Özhaseki: ‘Bu müteahhitlerin bir kısmı şeytan olduğu için…’
Kentsel dönüşümün yoğunluk artışıyla yapılmasını eleştiren Çevre ve Şehircilik Bakanı Özhaseki, Yedikule Bostanları’nda yapılaşmaya karşı olduğunu belirterek Özhaseki, “Orada da yapılaşma olur mu ya! Gerçi, bu müteahhitlerin bir kısmı şeytan olduğu için oraya bile bir anahtar bulurlar vallahi. Kimse ya! Lanet olsun!” dedi. İşte detaylar…
Çevre ve Şehircilik Bakanlığı’nın 2017 bütçe görüşmelerine Çevre ve Şehircilik Bakanı Mehmet Özhaseki’nin İstanbul’a dair uyarı ve tespitleri damga vurdu.
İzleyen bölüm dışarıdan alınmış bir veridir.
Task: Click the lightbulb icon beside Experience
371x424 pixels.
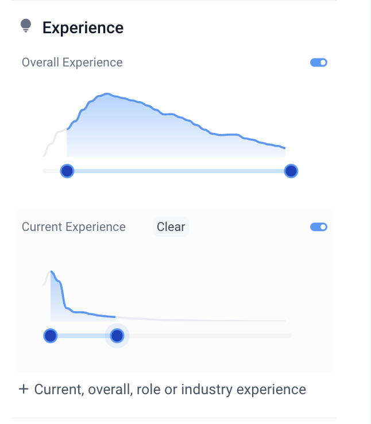Action: (25, 26)
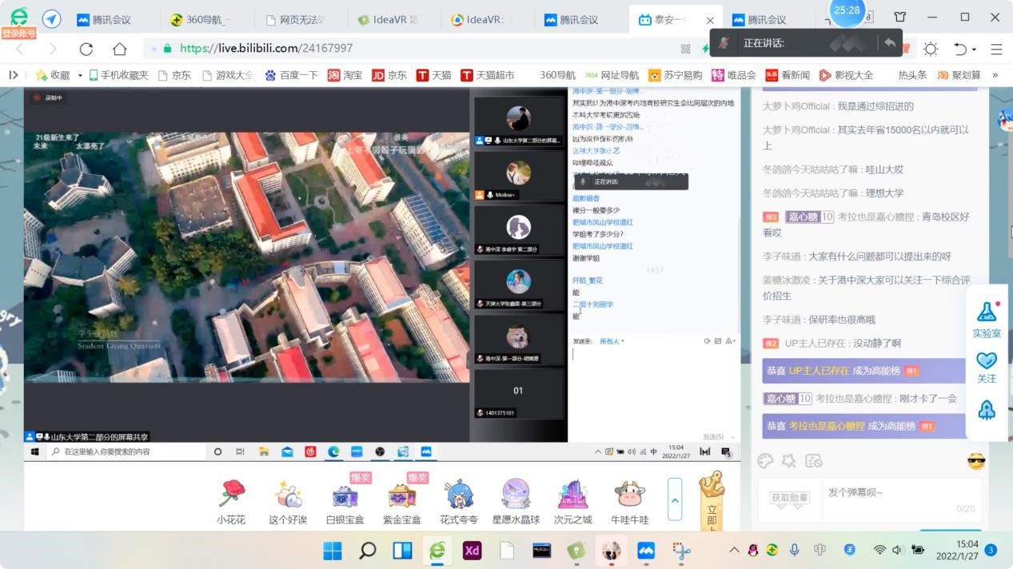Switch to the 360导航 browser tab
Image resolution: width=1013 pixels, height=569 pixels.
click(x=206, y=19)
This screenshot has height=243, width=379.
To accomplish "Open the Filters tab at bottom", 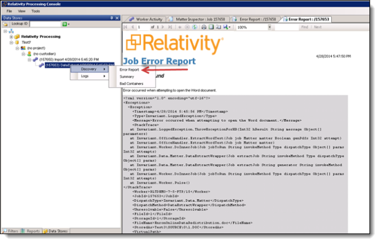I will click(11, 230).
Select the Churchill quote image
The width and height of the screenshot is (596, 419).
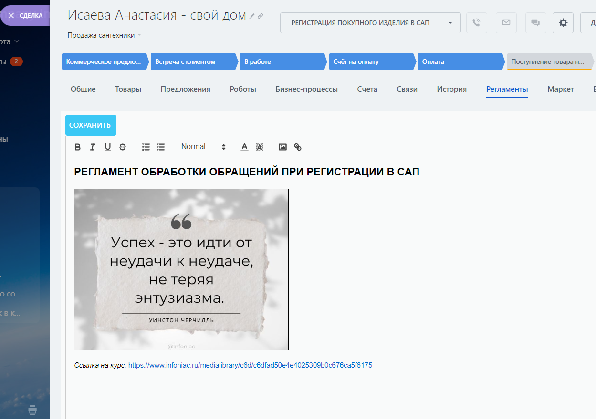[181, 270]
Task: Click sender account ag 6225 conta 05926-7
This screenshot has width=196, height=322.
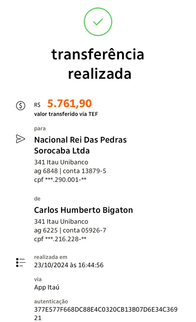Action: tap(70, 230)
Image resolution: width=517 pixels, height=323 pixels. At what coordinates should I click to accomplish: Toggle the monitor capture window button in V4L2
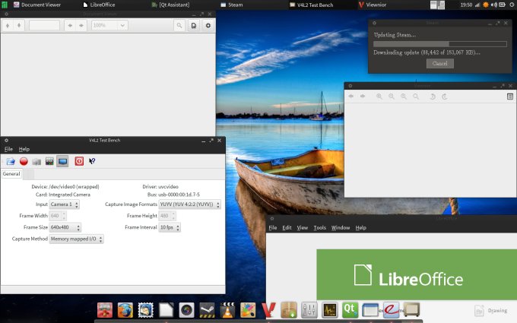pyautogui.click(x=62, y=161)
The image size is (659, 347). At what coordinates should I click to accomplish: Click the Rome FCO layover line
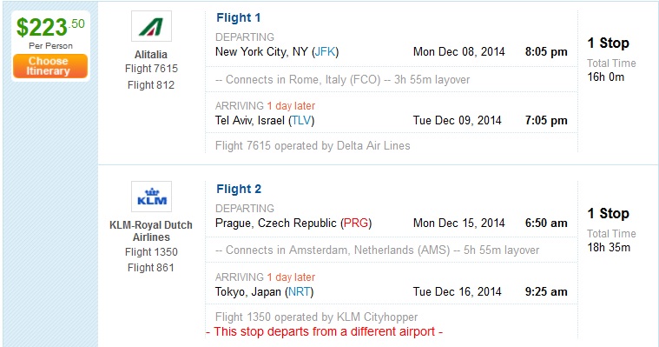click(343, 80)
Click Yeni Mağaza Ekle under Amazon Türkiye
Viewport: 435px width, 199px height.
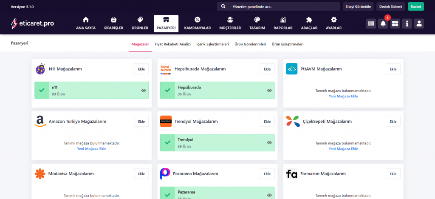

Özhaseki, belediyelerin kentsel dönüşümü yanlış anladıklarını, yoğunlukları iki kat artırarak bu gidişle İstanbul’un nüfusunun 30 milyona çıkıp yaşanmaz hale geleceğini söyledi.
Hürriyet‘ten Aysel Alp‘in haberine göre; CHP Milletvekili Gülay Yedekci’nin Yedikule Bostanları’nın yapılaşmaya açılmaması çağrısına ise Özhaseki, “Orada da yapılaşma olur mu ya! Gerçi, bu müteahhitlerin bir kısmı şeytan olduğu için oraya bile anahtar bulurlar vallahi” yanıtını verdi. Yedekci’nin ‘üç ayrı proje yaptılar’ demesi üzerine ise Özhaseki, “Kimse ya! Lanet olsun! Lanetliyorum böyle adamları ya!” tepkisini gösterdi.
İSTANBUL’DA REZİLLİK
Özhaseki, bakanlık bütçesinin Plan ve Bütçe Komisyonundaki görüşmelerde milletvekillerinin eleştirileri üzerine şöyle konuştu: “Kentsel dönüşümde şöyle bir yanlışlık var; Belediyelerimiz hesap yapıyorlar, rezerve alan bulamıyorlar, yoğunluk birse iki; dörtse sekiz vererek çözmeye çalışıyorlar. İstanbul için bundan büyük felaket olamaz. Bu mantıkla 30 milyona çıkaracağız İstanbul’u. Yollar, yeşil alanlar aynı, okul, sosyal donatı alanları aynı. İnsanlar, araçlar 2 misline çıkacak, hayat çekilmez hâle gelecek ve bir rezillik yaşanacak. Bununla ilgili kendi içimizde ciddi çalışıyoruz. Son günlerdeki benim tek gündem maddem neredeyse bu, taktım iyice buna.”
ATAKÖY’Ü SEVMEDİM
Ataköy sahildeki yapılaşmayı da eleştiren Özhaseki şunları söyledi: “Ataköy sahildeki yapılaşmayı gördüm, hiç de sevmedim. Bakırköy’de Ataköy sahilleri, sahile 100 metre, 200 metre. Bizim Bakanlıktan, nasıl olduysa 50 bin metre fazla inşaat alanı verilmiş. Bir de şimdi müteahhitlerin bir üçkâğıtçılığı daha var, orada da çalışıyoruz. Planları bitmiş, kesinleşmiş, ruhsatını almış devam eden inşaata benim yapacağım bir şey yok ama planlama safhasında olan, gücümün yettiği işler var. Binlerce metrekare inşaat alanını iptal ettim. Bas bas bağırıyorlar oradan, aleyhimde söylenmedik laf bırakmadılar. Şimdi, orada 100 bin metresini o şöhretli adamın kesecek bir Allah’ın kulu da olmaz arkadaşlar, onu da bilin.”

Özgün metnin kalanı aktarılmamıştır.